Even more interesting is the origin (first attested to a Latin origin) of the word TUTOR. It's actual origin is much more likely to be the same as madrasa...that much feared category of terrorese. Tudros (poor transliteration on my part) which is Arabic for "to study" or 'you study' and the root of maderroos (teacher), like all familiar groups of words in Arabic is highly relational to the issue of the transference of information which is headed off with 'da-ra-sa' (my son's best guess at the root letters). As with all Arabic root words, there are three consonants which are then taken and manipulated via the use of phoneticized vowel sounds to mean: teacher, school, learn, etc. Unlike English in which the word for school has literally nothing to do with the word to teach.


And the last paragraph is priceless....a Mohameddan is mentioned....are you uh stammering starlet like a Mohameddan? Yes, it is best to keep people guessing in Beirut but if you have to guess......perhaps you ought to rethink posting essays about it. Or maybe not, I do not mean to sound ungrateful on my own behalf or behalf of the poor Lebanese. It's so nice to see the little country that thinks it is big look a little bigger even if its through the eyes of a poorly trained observer. Next time you get the chance, ask him if he is Druze or Habashi. That will get you into the conversation you hope to have regardless of what he is or isn't. You'll find out about your spy schools and hostage places.

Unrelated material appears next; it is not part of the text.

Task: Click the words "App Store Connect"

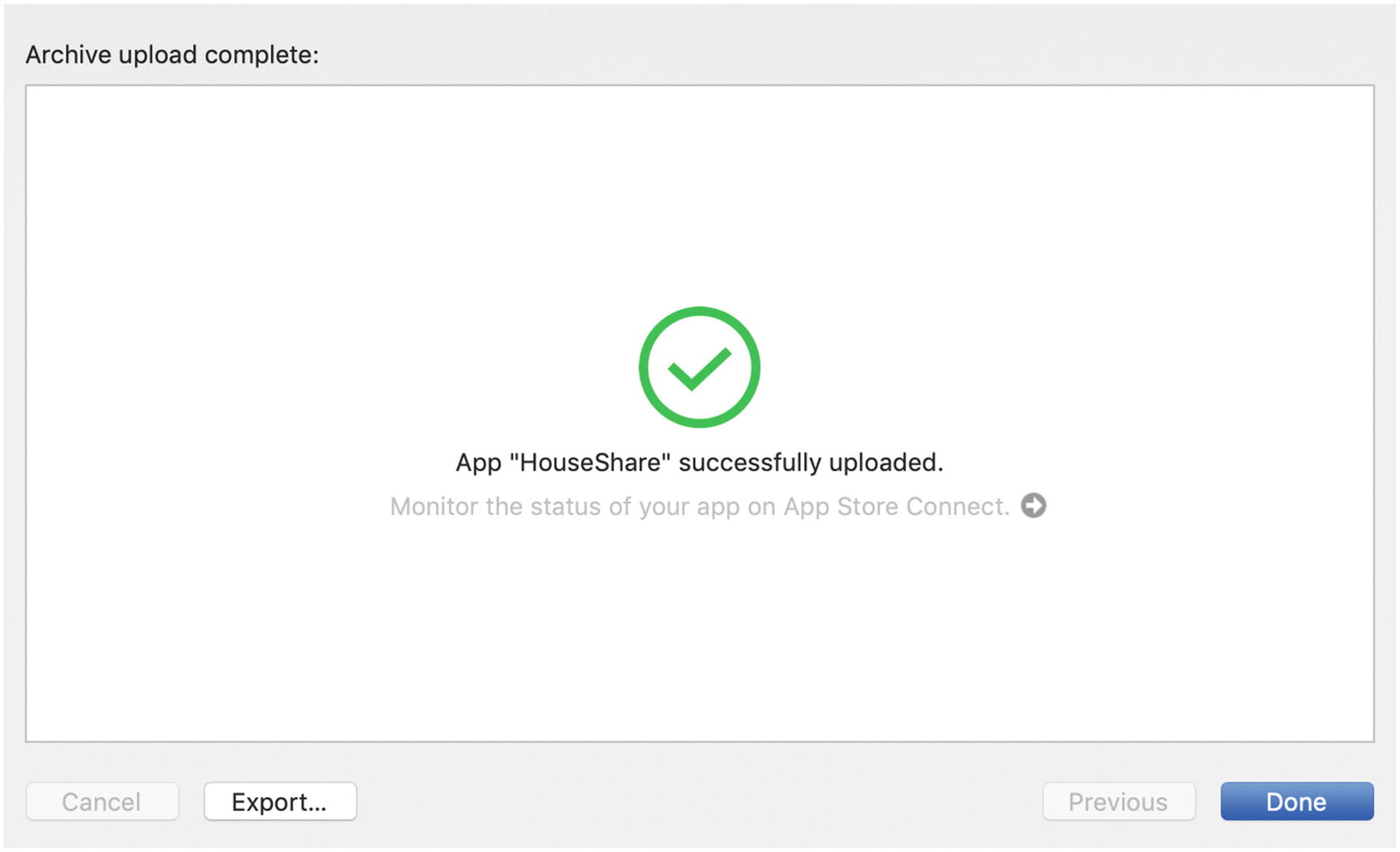Action: (x=895, y=506)
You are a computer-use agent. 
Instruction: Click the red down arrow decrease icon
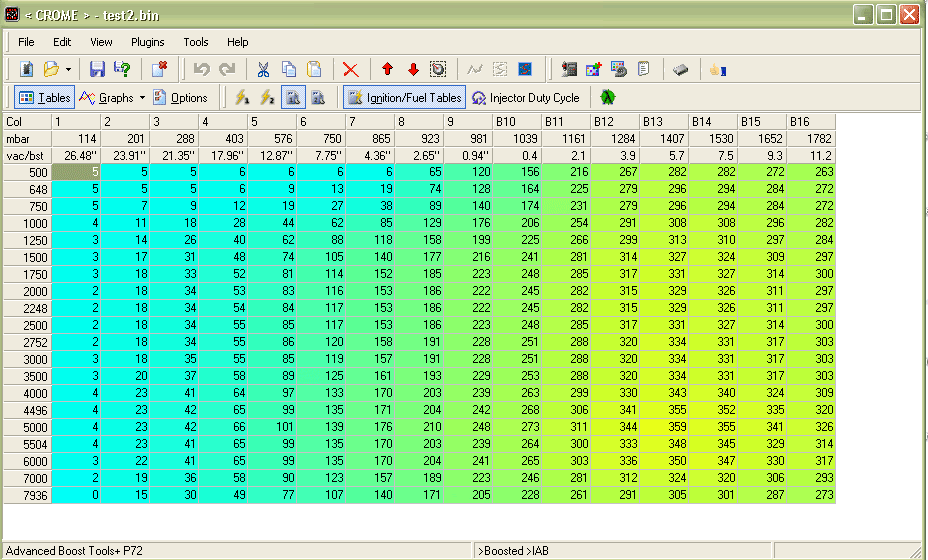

Furthermore, if investigating the nature of the exile (Beirut and Liban happen to be a city and a country of natural exiles, all of them escaping some dynasty or t'other) poet, one would hope a citation of Darwish be present in the actual discussion (but this essay was not a discussion so much as it was an honorary and complacent acknowledgement, literally a postcard with a poet in it feeling poetry like). A few lines from Darwish might have set the piece up brilliantly because Darwish was an external internal exile who is mistaken by the un-informed as an 'Arab' or rather, a 'resident' Arab and spokeman. Much like I am an exile in my own country, there are several levels to exilism beyond the merely personal which Ms. Mlinko portrays here in her essay that likely took less than an hour or two to compose from a few journal entries.

"Beirut is a city of gold and fatigue." or "Beirut, our tent, our star." Something along those lines anyway from a rather dated interview given when I too, was just a 'tourist' rather than what I am now, an exile in my own hometown.